▶ **TEXT PROVIDED**:
Having run a communications company for more than 20 years, longstanding Labour Party member Steve Howell took leave of absence to work for Jeremy Corbyn as deputy director of strategy and communications.
He played a key role in Labour’s extraordinary general election performance in 2017, writing a book about his experience, Game Changer: Eight Weeks That Transformed British Politics.
With Boris Johnson’s Tory government hanging by a thread, Ian Sinclair asks Howell what the party’s strategy should be in the looming general election.
Ian Sinclair (IS): In your book you highlight the importance of “storytelling” in political communications and how Labour’s 2017 campaign had an “overarching narrative.” Can you summarise what this was?
Steve Howell (SH): It sounds obvious now, but it was encapsulated in the slogan “for the many, not the few,” which struck a chord because it expressed the idea that the great majority of people were being held back by a system serving the top 1 per cent.
The EU referendum had divided people into Leavers and Remainers, and Farage was pitting “left behind” areas against everyone inside the M25.

▶ **PROVIDED DATA**:

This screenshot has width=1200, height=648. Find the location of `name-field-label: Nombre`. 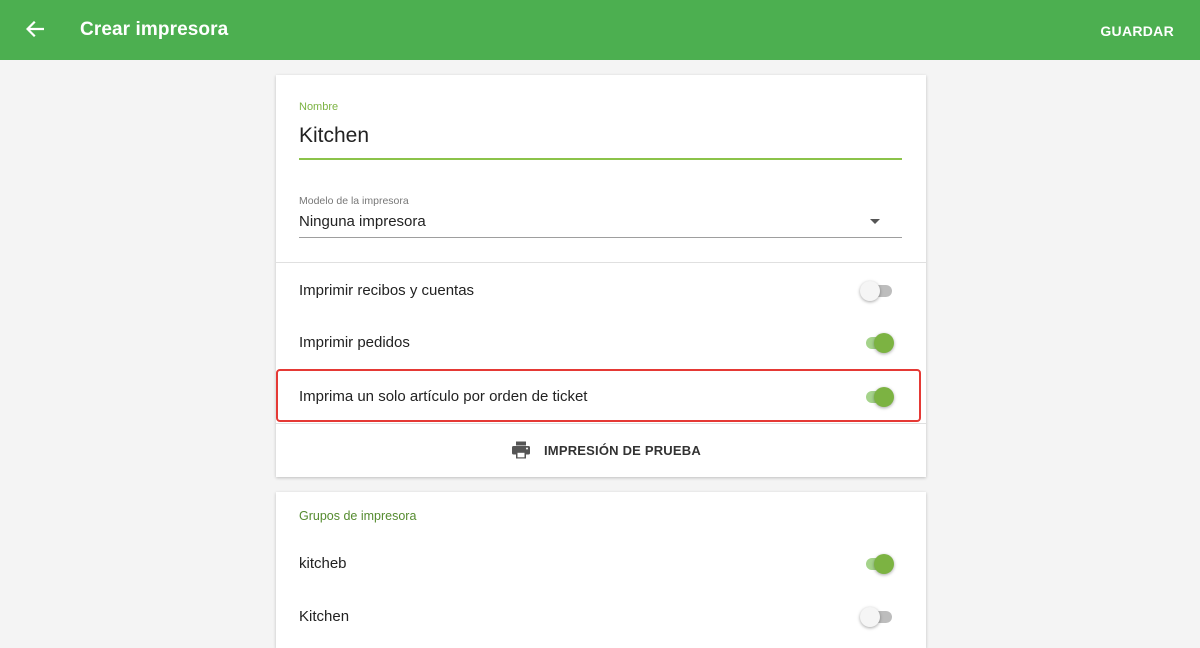

name-field-label: Nombre is located at coordinates (319, 107).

▶ **YOUR TASK**: Return the passage of the interview excerpt between "He played a" and "1 per cent.", inclusive, copied word for word.

▶ **EXERCISE RESULT**:
He played a key role in Labour’s extraordinary general election performance in 2017, writing a book about his experience, Game Changer: Eight Weeks That Transformed British Politics.
With Boris Johnson’s Tory government hanging by a thread, Ian Sinclair asks Howell what the party’s strategy should be in the looming general election.
Ian Sinclair (IS): In your book you highlight the importance of “storytelling” in political communications and how Labour’s 2017 campaign had an “overarching narrative.” Can you summarise what this was?
Steve Howell (SH): It sounds obvious now, but it was encapsulated in the slogan “for the many, not the few,” which struck a chord because it expressed the idea that the great majority of people were being held back by a system serving the top 1 per cent.